Depoimento Fim do “gosto de rejeição entalado na garganta”
Meu nome, Renato Ribeiro Leite Martins, era, até outrora, Renato Ribeiro Leite. Aos 23 anos, mais precisamente em 11 de dezembro de 2012, o dia em que meu pai disse que, com todo orgulho, me reconhecia como filho, passei a assinar o novo nome. A ausência em relação ao pai, em especial em relação ao nome do meu pai no meu registro de nascimento, senti logo nos primeiros anos da vida escolar, quando meus colegas me questionavam sobre meu pai. O gosto de rejeição ficava entalado na garganta.
Com o passar dos anos, o espaço em branco nos meus documentos se tornara uma ferida mal cicatrizada, com a qual eu havia me “acostumado”. Muitos foram os dias dos pais em que eu, apesar de ter um pai, não o tinha. Meus colegas mais próximos riam durante as atividades direcionadas aos pais. Omissão, rejeição, negligência… Não posso dizer, assim como não posso mensurar o tamanho dos estragos psicológicos que isso me causou.
Apesar de tudo, vivi a infância na QE 38 do Guará, considerada por muitos uma periferia, mas nunca me envolvi com drogas, violência. Vendi picolé aos 12, empacotei em mercado aos 13, lavei tapete de carros em lava a jato aos 14, fui ajudante de lanchonete aos 15, aos 16 consegui uma oportunidade de estágio no Tribunal de Justiça do DF. Foi meu primeiro degrau de um bom alicerce, daí passei a trabalhar em uma multinacional, consegui uma bolsa de 100% para faculdade, me formei.

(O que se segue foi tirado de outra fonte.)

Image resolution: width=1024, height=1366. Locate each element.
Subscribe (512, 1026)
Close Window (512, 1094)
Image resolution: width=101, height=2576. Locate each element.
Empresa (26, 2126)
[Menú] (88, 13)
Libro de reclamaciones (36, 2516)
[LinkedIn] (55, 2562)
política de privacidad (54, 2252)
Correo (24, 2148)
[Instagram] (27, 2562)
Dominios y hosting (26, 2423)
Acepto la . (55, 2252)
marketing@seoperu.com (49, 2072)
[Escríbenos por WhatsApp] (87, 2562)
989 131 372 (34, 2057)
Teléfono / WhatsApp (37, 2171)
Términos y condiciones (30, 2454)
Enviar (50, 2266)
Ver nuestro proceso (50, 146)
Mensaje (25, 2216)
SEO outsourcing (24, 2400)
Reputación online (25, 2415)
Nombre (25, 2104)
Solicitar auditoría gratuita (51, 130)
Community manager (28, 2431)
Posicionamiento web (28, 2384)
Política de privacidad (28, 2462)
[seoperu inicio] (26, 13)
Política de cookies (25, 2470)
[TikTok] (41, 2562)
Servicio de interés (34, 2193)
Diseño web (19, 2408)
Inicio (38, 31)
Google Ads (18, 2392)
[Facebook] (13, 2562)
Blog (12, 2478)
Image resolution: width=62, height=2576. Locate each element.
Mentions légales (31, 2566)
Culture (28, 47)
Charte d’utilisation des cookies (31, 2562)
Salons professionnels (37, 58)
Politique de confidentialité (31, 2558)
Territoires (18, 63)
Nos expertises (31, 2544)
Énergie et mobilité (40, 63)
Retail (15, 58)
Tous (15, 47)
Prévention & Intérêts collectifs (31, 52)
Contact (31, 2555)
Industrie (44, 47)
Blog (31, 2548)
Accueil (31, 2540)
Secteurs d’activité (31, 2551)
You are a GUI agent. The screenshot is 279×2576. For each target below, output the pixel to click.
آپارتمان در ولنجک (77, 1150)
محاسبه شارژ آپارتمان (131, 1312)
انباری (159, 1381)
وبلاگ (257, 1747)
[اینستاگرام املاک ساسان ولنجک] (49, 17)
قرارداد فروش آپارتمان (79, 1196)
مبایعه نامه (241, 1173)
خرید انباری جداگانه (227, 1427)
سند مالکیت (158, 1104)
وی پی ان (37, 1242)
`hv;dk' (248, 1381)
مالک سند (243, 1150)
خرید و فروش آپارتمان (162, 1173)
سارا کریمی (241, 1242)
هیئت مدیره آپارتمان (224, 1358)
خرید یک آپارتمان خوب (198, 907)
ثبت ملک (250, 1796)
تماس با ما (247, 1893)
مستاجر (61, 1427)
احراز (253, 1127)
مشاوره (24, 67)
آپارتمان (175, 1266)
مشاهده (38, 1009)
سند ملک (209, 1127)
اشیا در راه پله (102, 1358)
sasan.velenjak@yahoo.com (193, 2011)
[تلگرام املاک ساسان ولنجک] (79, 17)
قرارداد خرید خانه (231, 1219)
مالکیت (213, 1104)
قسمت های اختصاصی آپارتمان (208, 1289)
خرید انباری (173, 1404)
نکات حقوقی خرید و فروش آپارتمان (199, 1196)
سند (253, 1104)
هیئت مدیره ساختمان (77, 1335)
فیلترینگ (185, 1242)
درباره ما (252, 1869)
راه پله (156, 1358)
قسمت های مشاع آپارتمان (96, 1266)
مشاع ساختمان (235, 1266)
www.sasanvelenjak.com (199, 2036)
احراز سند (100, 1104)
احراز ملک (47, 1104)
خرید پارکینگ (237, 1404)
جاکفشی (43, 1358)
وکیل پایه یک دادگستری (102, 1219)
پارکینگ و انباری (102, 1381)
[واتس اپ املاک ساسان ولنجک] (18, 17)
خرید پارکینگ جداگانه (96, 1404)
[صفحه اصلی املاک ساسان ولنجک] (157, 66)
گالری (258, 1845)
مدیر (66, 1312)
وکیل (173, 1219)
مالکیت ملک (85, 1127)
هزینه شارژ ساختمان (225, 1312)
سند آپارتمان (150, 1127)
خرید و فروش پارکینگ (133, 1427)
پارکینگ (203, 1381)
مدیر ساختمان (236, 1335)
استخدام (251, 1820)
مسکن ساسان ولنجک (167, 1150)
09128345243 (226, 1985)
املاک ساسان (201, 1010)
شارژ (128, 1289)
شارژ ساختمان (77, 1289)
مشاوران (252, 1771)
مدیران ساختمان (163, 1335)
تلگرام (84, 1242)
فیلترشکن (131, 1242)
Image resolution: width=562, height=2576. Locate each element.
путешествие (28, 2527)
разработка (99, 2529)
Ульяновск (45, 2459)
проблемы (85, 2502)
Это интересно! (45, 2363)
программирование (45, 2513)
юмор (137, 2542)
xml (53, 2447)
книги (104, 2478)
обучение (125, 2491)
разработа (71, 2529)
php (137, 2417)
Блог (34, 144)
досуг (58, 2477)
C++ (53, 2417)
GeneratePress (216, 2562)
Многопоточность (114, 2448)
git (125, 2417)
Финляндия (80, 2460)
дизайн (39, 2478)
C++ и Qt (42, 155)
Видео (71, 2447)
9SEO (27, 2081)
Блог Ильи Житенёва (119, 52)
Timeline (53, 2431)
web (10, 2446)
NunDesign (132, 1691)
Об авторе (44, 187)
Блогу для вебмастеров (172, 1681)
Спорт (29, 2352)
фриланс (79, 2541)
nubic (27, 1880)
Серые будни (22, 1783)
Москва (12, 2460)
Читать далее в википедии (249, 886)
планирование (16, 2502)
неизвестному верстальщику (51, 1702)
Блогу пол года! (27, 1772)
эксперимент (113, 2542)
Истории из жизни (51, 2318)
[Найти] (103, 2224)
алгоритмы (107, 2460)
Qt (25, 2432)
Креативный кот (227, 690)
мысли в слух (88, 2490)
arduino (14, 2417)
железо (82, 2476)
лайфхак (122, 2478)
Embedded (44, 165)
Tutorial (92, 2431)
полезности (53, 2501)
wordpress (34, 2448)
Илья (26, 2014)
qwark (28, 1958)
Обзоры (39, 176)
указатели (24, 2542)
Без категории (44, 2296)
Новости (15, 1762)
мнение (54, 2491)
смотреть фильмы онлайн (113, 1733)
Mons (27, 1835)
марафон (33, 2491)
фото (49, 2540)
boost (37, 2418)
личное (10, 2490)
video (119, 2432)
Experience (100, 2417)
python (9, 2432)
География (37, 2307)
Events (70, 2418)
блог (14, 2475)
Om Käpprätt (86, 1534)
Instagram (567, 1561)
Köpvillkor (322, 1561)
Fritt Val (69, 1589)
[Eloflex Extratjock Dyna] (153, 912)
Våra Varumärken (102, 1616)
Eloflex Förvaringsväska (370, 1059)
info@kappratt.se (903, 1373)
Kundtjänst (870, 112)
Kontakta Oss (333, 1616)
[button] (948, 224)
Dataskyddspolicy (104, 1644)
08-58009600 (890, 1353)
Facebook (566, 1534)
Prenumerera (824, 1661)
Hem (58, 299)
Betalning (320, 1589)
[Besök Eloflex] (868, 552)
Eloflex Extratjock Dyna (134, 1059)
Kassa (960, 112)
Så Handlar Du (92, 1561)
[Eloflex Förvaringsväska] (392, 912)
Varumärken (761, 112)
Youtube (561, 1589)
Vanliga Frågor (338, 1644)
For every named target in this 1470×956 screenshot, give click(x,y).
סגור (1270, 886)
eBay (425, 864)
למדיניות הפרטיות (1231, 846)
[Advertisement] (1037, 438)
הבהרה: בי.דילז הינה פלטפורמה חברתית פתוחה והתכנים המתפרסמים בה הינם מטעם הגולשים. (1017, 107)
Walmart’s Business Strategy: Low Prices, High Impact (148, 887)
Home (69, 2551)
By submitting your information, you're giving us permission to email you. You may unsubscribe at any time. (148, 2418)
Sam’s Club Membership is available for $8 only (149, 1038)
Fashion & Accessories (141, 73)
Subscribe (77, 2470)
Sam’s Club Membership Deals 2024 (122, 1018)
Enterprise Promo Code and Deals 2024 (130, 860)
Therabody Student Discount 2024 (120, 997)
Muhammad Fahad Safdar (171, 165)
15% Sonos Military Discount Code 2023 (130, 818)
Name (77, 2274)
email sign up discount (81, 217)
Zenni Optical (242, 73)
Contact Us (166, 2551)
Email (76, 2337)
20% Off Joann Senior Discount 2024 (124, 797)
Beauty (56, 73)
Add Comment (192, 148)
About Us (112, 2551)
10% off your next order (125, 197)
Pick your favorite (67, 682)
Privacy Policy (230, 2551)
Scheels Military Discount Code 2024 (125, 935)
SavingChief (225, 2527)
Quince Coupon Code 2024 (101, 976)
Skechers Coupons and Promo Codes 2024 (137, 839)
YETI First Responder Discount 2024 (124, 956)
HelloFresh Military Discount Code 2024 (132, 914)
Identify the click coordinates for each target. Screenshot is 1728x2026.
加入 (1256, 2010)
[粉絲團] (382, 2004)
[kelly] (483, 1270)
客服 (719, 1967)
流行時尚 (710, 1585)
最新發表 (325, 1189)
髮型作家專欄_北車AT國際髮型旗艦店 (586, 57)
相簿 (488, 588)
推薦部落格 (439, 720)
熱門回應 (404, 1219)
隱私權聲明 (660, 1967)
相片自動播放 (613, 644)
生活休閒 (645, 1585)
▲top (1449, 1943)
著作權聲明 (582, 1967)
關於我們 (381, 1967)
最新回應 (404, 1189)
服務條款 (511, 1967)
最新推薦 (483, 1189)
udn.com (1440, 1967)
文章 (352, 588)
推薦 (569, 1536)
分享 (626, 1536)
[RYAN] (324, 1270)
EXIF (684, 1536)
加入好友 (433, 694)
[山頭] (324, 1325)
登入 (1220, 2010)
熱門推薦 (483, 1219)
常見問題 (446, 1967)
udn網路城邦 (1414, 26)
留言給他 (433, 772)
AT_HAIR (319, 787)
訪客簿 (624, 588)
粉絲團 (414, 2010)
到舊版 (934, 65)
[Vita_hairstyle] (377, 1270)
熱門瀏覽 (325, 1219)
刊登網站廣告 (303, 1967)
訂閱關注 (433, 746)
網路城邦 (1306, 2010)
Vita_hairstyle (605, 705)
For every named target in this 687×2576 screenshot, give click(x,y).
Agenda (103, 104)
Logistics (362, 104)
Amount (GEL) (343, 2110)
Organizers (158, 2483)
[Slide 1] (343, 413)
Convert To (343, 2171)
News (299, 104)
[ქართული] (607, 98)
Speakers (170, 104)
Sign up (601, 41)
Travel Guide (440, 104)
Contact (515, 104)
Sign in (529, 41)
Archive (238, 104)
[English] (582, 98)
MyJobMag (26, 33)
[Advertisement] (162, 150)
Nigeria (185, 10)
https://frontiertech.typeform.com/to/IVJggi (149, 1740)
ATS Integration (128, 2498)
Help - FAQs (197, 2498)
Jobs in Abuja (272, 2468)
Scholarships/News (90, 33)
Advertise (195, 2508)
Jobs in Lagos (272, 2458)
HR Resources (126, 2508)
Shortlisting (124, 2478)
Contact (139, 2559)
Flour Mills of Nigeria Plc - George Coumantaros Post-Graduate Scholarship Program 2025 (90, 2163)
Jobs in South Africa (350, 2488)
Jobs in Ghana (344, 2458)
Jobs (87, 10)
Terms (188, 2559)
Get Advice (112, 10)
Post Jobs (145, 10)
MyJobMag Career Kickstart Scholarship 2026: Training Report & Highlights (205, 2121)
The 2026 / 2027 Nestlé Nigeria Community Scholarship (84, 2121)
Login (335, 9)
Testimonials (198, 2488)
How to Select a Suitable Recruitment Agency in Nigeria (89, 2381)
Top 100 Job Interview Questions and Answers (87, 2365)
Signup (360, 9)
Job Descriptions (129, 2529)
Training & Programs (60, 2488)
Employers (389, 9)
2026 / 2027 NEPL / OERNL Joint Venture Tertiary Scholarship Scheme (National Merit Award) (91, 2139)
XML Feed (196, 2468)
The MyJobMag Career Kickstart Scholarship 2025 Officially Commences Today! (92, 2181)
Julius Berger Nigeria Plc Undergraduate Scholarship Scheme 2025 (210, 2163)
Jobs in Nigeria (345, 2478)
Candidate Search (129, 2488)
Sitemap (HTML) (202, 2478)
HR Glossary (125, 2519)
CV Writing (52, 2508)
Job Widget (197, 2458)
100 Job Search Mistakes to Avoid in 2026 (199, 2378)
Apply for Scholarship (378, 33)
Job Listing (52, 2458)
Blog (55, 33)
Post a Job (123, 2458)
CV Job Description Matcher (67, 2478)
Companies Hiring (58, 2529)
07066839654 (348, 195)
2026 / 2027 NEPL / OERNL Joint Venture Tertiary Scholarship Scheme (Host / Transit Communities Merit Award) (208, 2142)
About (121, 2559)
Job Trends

Fui morar em Flores de Goiás (GO). Lá, conheci o programa Pai Presente, que conseguiu localizar o meu pai, no Rio de Janeiro. Agradeço a Raimundo Nonato da Silva Martins por ter viajado 1.416km para exercer seu dever, ou melhor, seu e também meu direito legal, social e afetivo de ter um pai. Depois disso, tanta coisa aconteceu. Passei em um concurso do Judiciário de Goiás, minha filha nasceu, foram muitas emoções.